● EXERCISE DIRECTIONS
Replace "subscription" with "plan" in the entries, starting with the line that contains "Given: Click external" and going on through the end of the entries, and change nothing else. Leave the pictures out of your answer.

###

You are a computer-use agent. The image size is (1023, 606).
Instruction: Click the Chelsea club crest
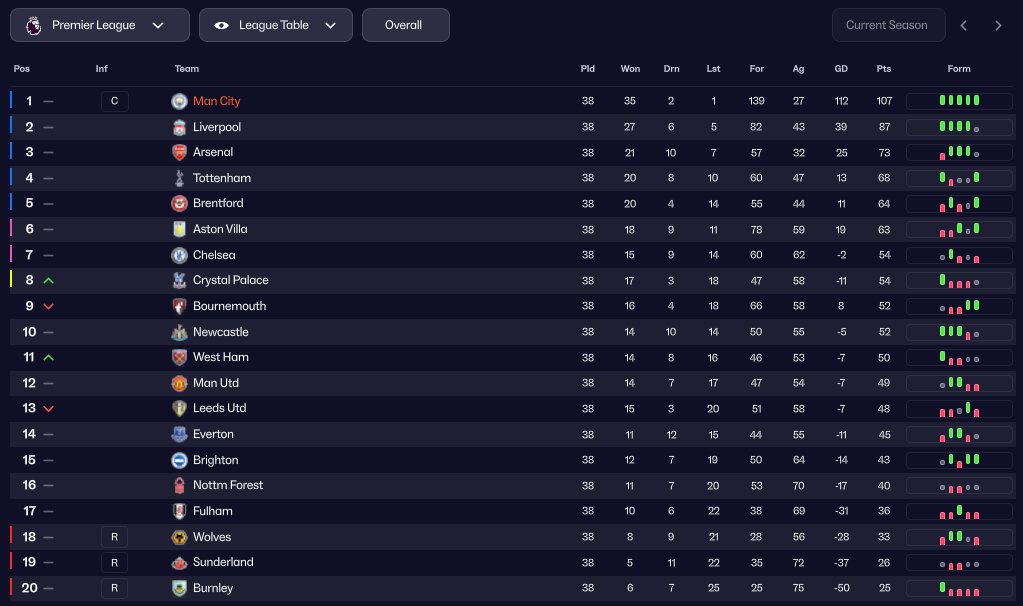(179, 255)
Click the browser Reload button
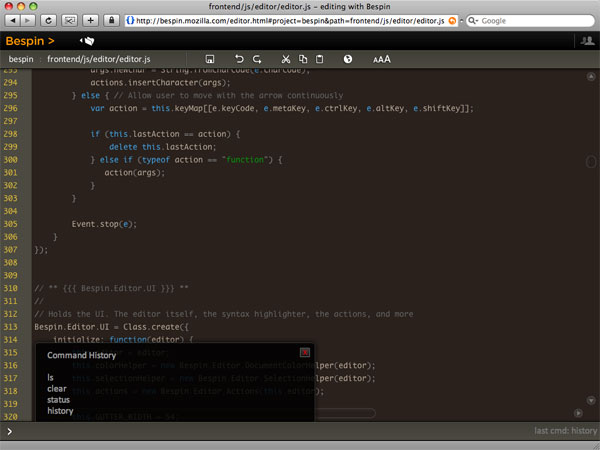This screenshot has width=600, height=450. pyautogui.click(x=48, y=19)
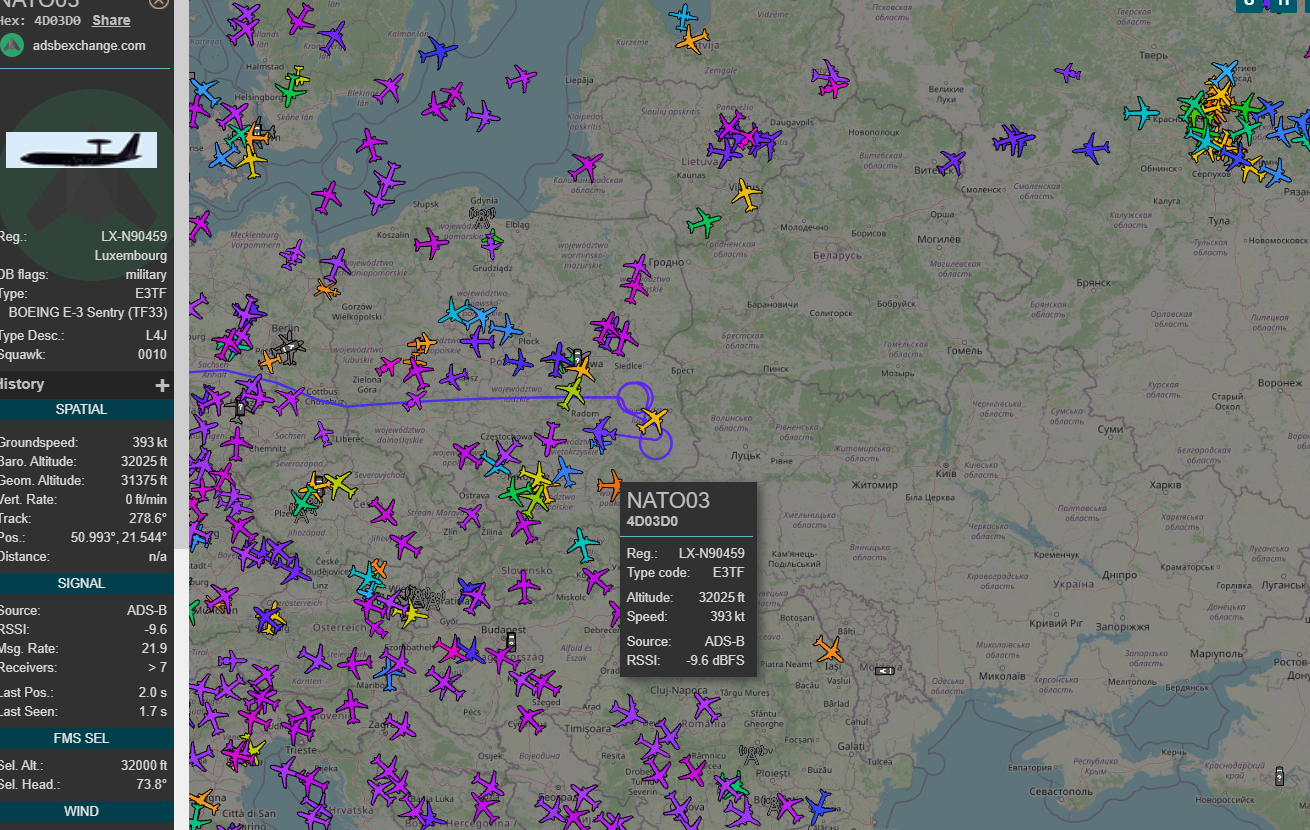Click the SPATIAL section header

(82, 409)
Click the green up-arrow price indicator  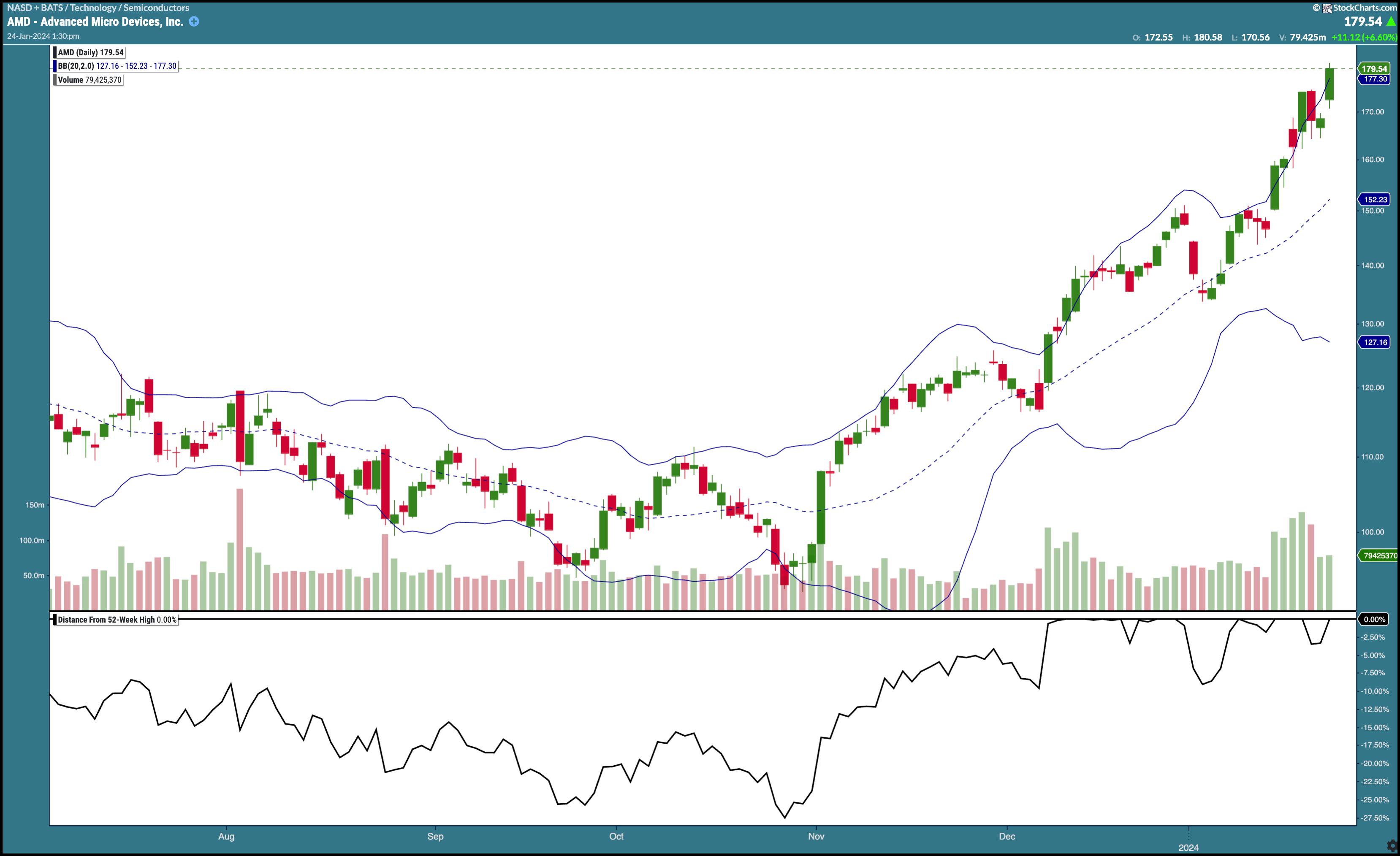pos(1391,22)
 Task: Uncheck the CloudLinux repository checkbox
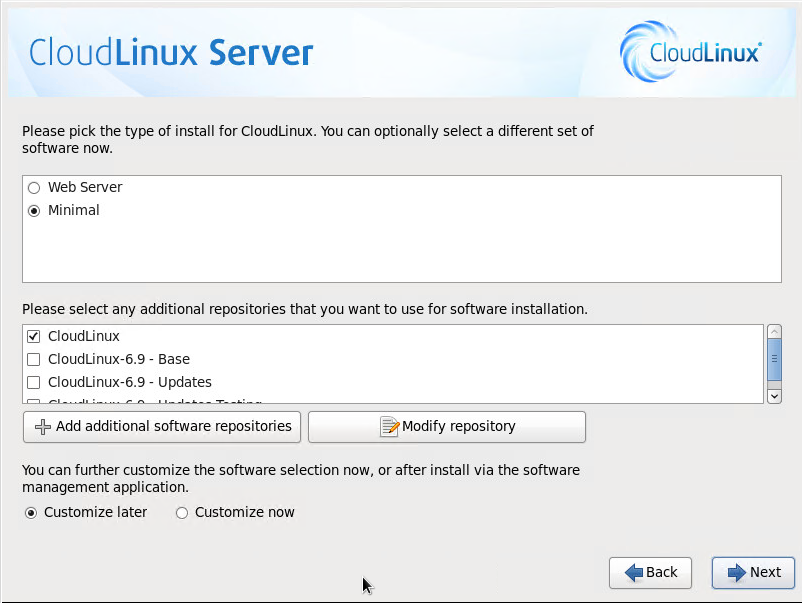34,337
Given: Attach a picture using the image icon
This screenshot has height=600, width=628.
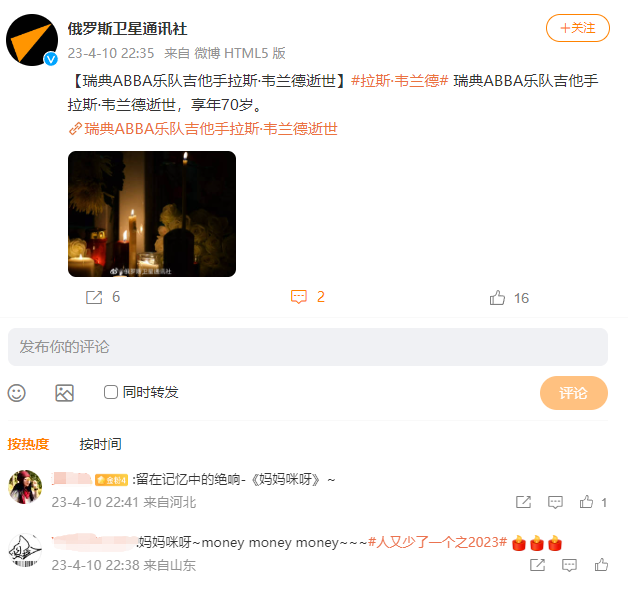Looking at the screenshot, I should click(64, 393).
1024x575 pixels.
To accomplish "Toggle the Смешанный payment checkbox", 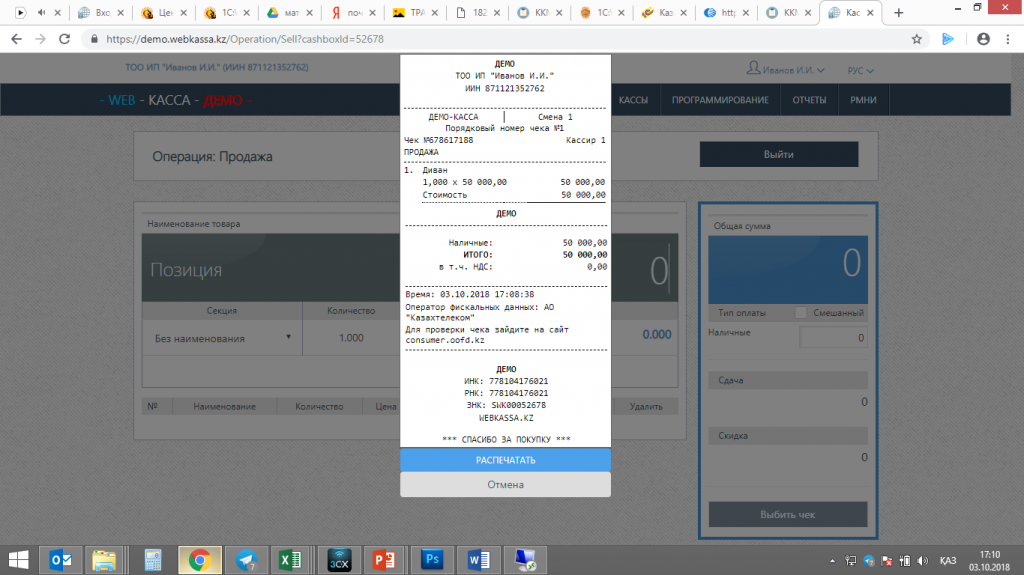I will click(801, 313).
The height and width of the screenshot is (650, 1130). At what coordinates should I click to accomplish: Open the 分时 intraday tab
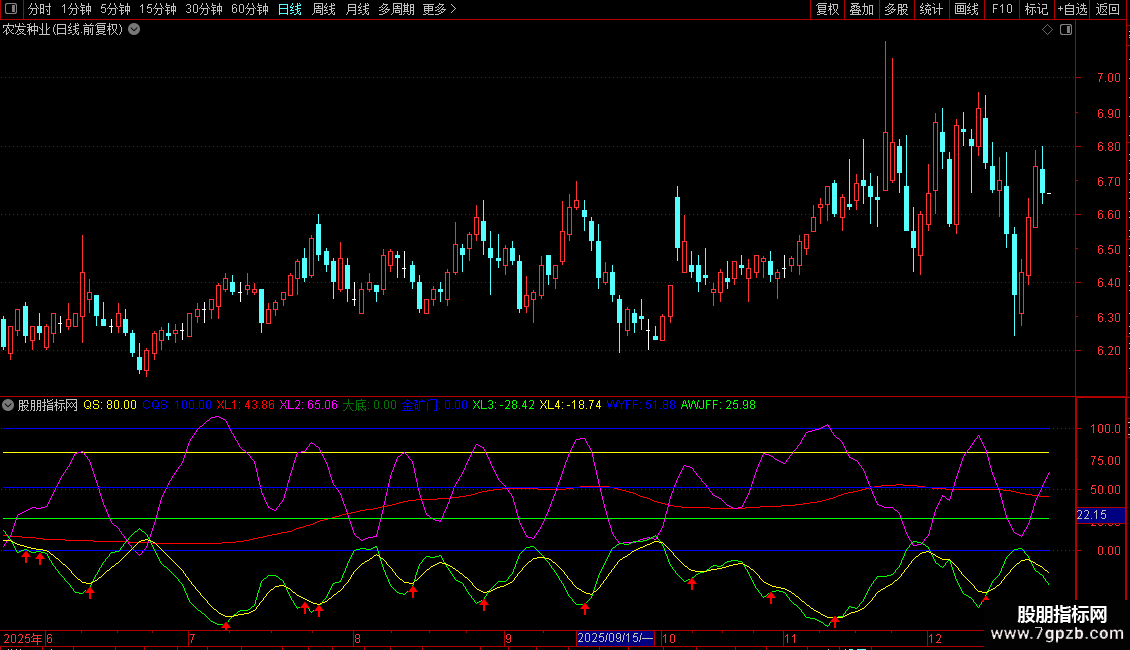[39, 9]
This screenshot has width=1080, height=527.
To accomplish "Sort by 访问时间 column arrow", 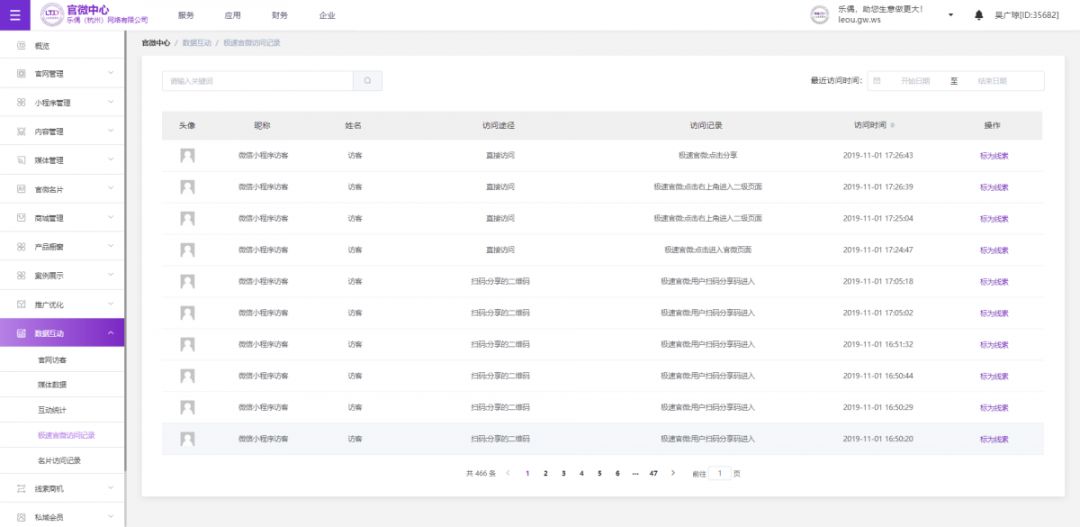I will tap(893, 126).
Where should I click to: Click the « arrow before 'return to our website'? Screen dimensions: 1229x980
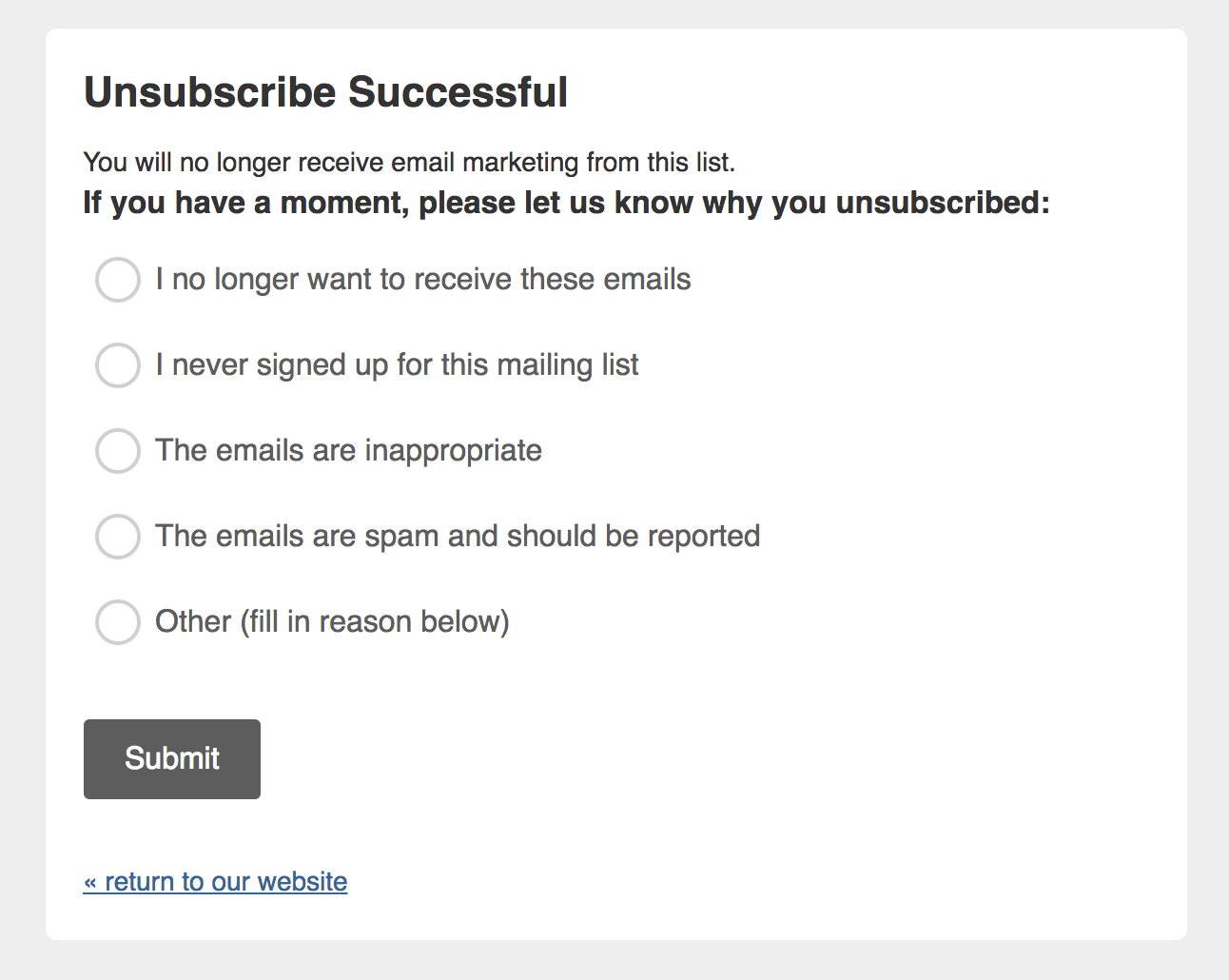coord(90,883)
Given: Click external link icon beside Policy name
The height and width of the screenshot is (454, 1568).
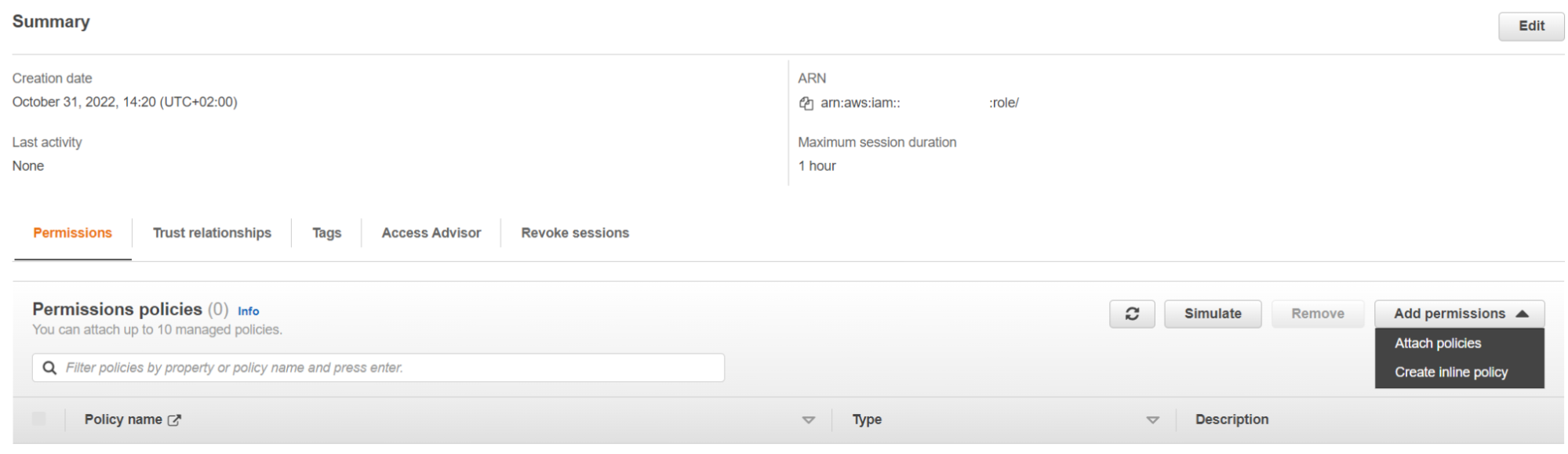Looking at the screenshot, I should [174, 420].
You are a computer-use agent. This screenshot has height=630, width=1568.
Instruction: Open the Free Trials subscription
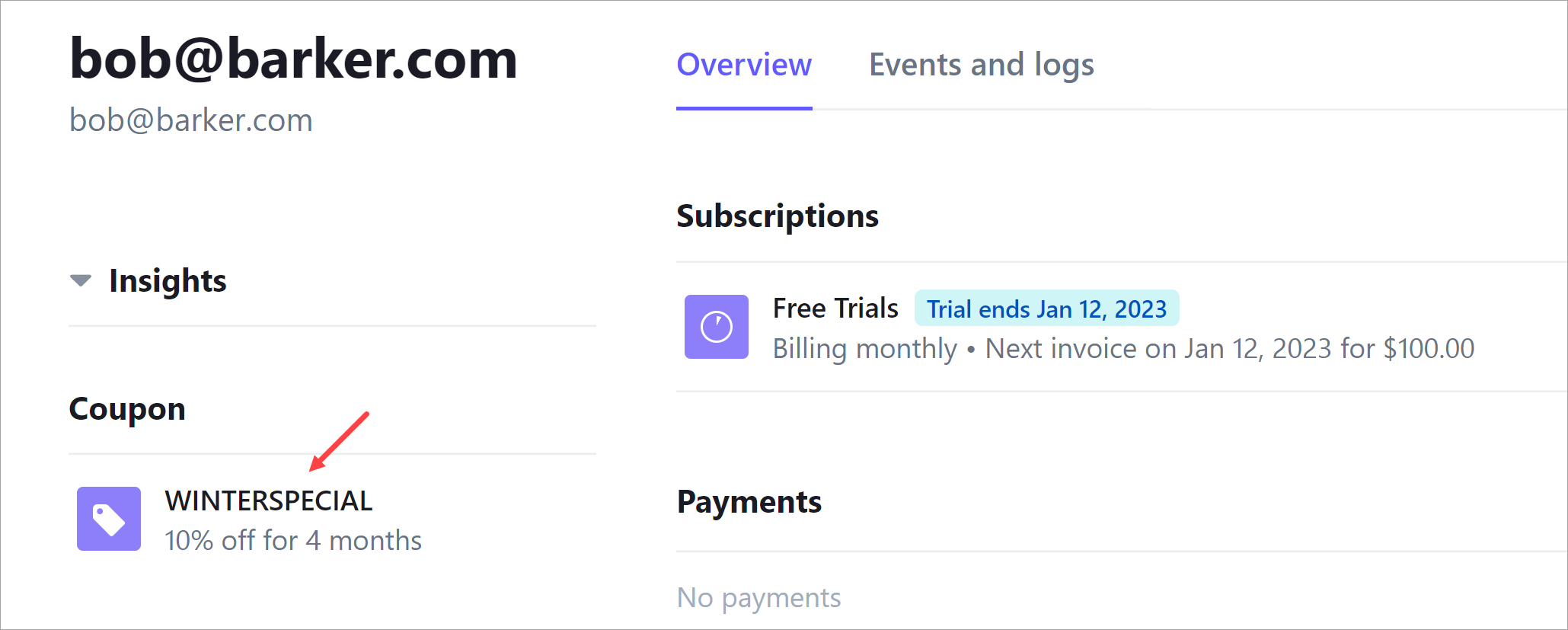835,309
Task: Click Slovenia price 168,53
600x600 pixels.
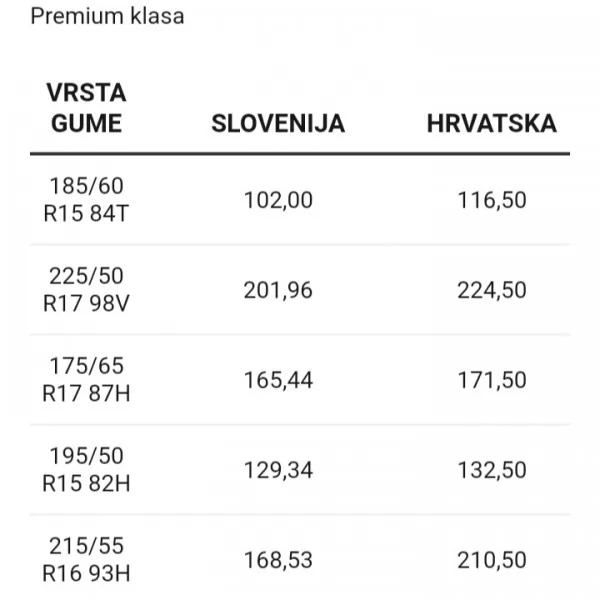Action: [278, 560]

###

● RESPONSE FOR THIS EXERCISE
Given: Click external link icon beside Policy name
The height and width of the screenshot is (454, 1568).
Looking at the screenshot, I should [174, 420].
You are a computer-use agent. This screenshot has height=630, width=1568.
Instruction: Open the Free Trials plan
835,309
Task: Click Slovenia price 168,53
600x600 pixels.
Action: [278, 560]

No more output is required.